EXERCISE AIM — Copy the listing exactly, please, and keep every picture out of it.

SUPPLIED MATERIAL —
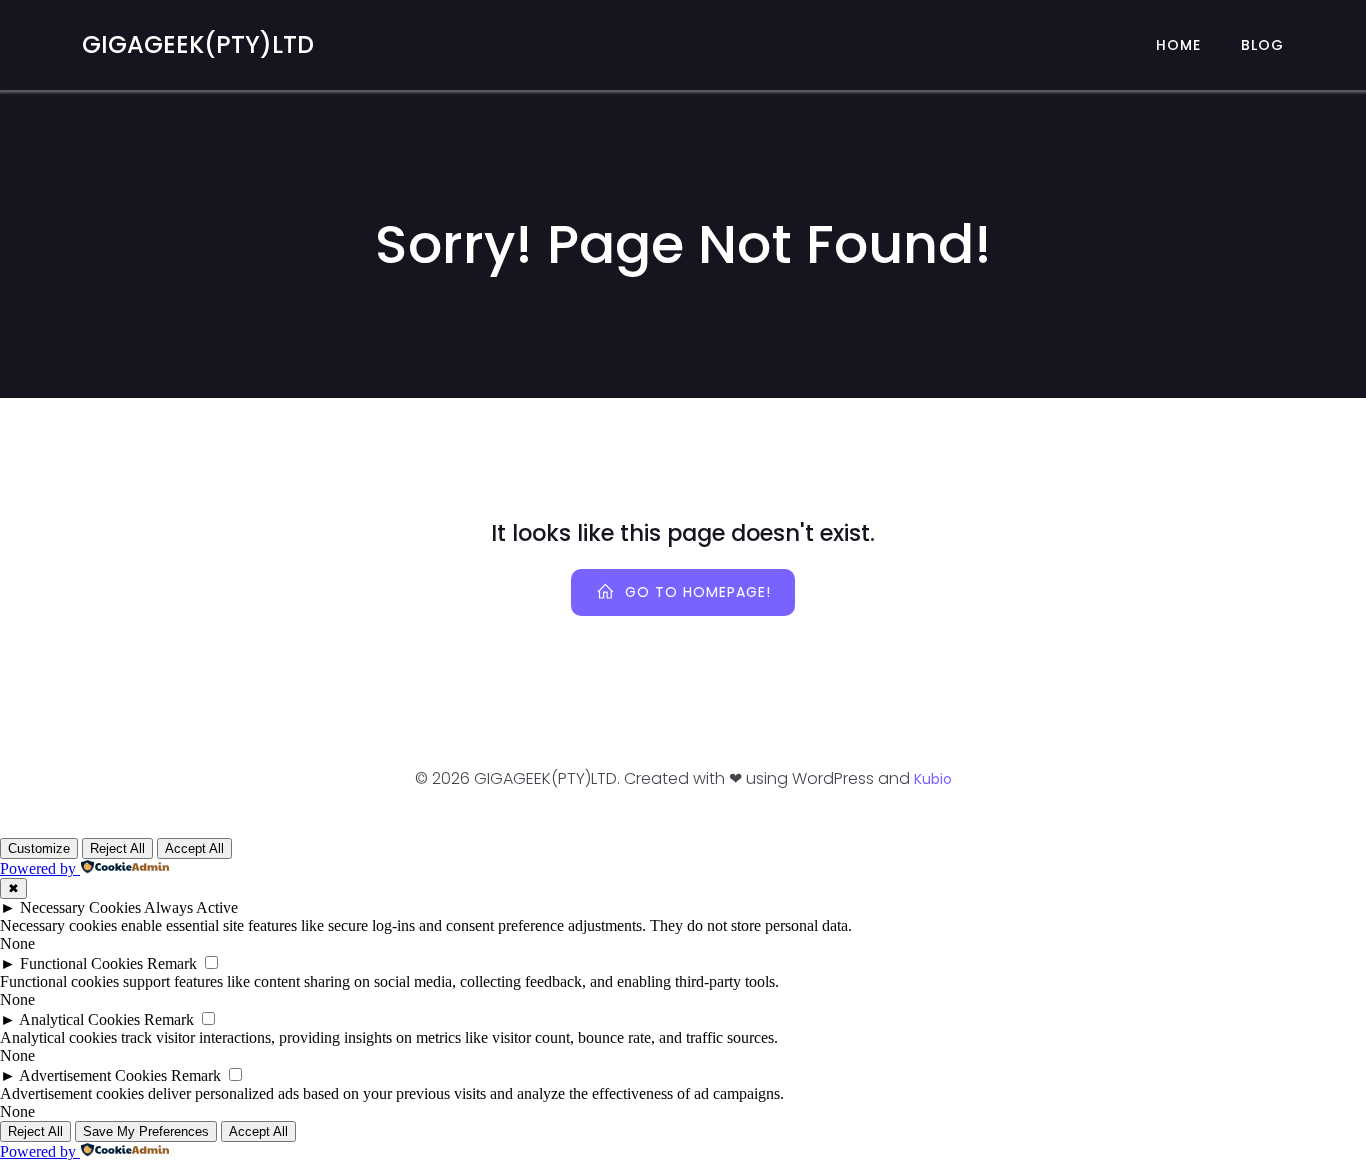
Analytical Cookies (79, 1019)
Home (1178, 45)
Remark (172, 963)
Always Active (191, 907)
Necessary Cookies (80, 907)
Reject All (117, 848)
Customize (39, 848)
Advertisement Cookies (93, 1075)
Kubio (933, 779)
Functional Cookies (81, 963)
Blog (1262, 45)
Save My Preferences (146, 1131)
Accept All (194, 848)
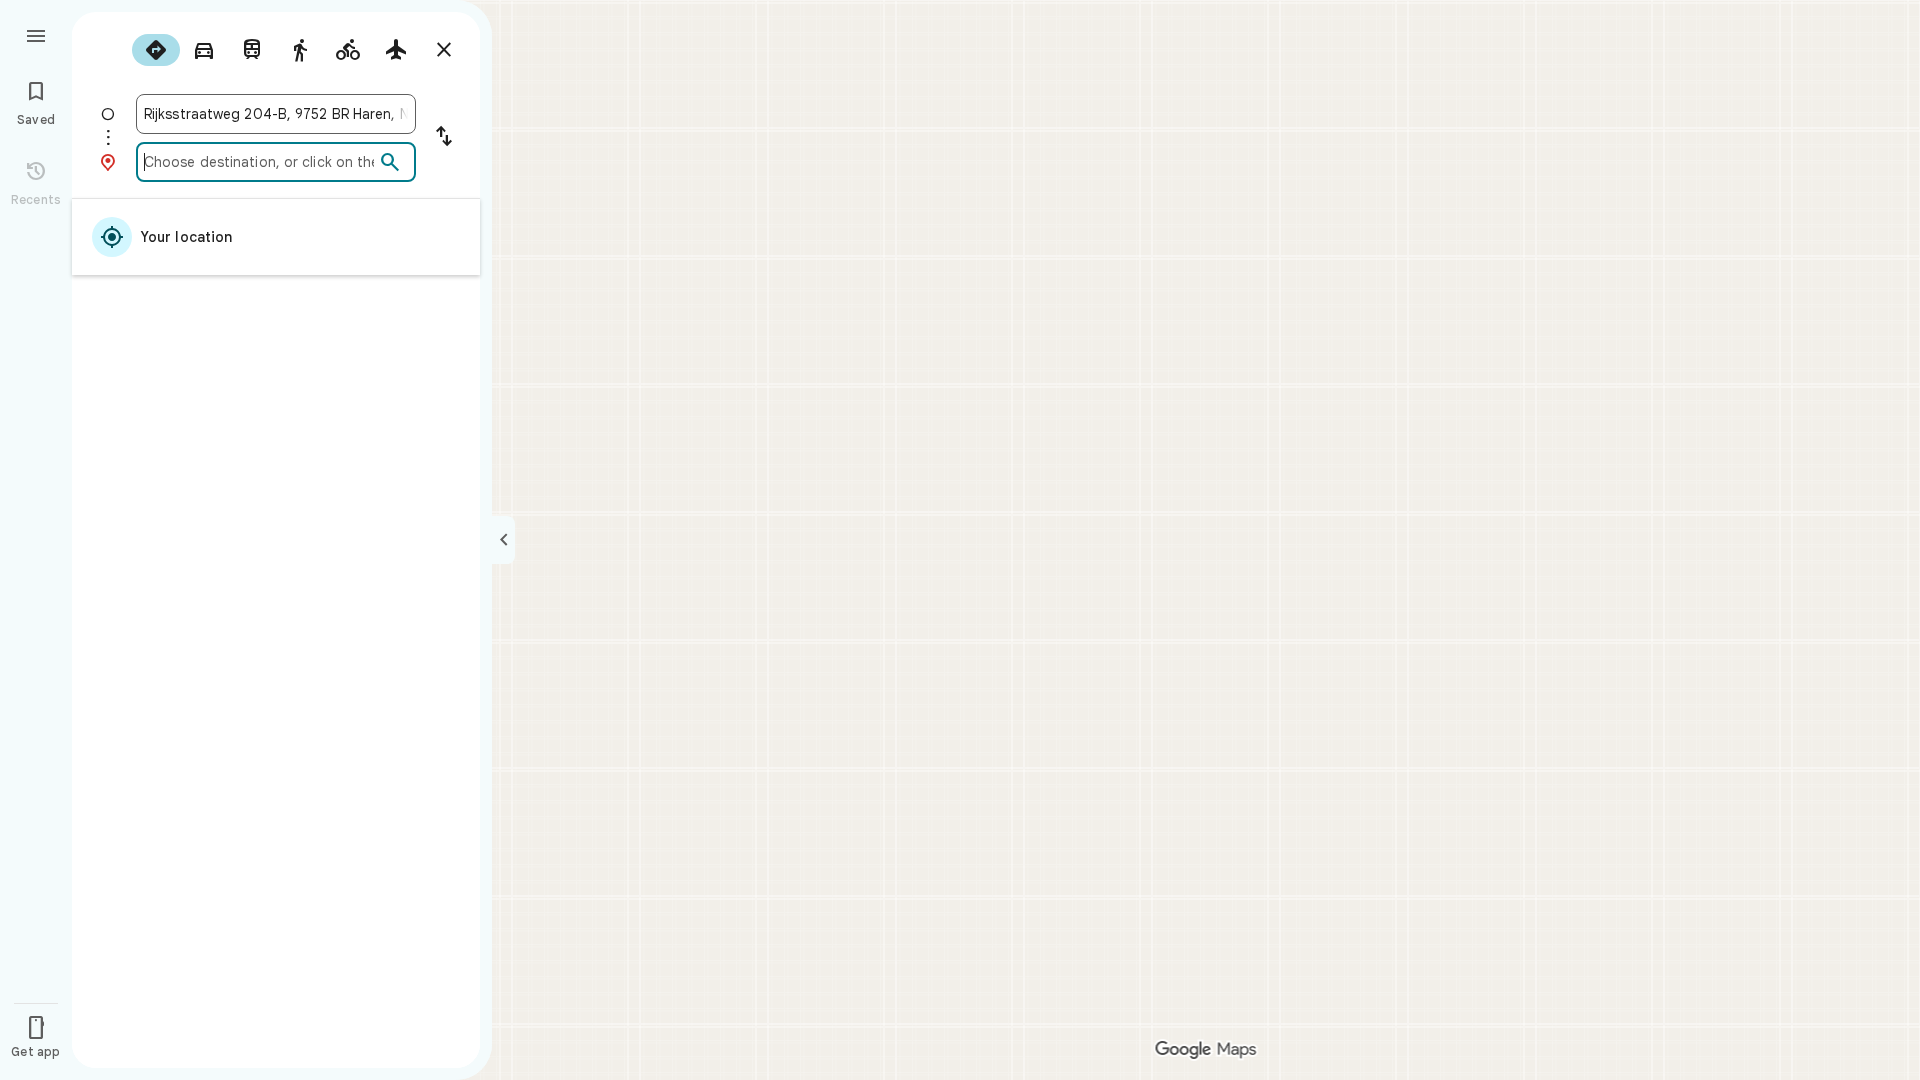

ANSWER FOR THE TASK —
Analytical Cookies (79, 1019)
Home (1178, 45)
Remark (172, 963)
Always Active (191, 907)
Necessary Cookies (80, 907)
Reject All (117, 848)
Customize (39, 848)
Advertisement Cookies (93, 1075)
Kubio (933, 779)
Functional Cookies (81, 963)
Blog (1262, 45)
Save My Preferences (146, 1131)
Accept All (194, 848)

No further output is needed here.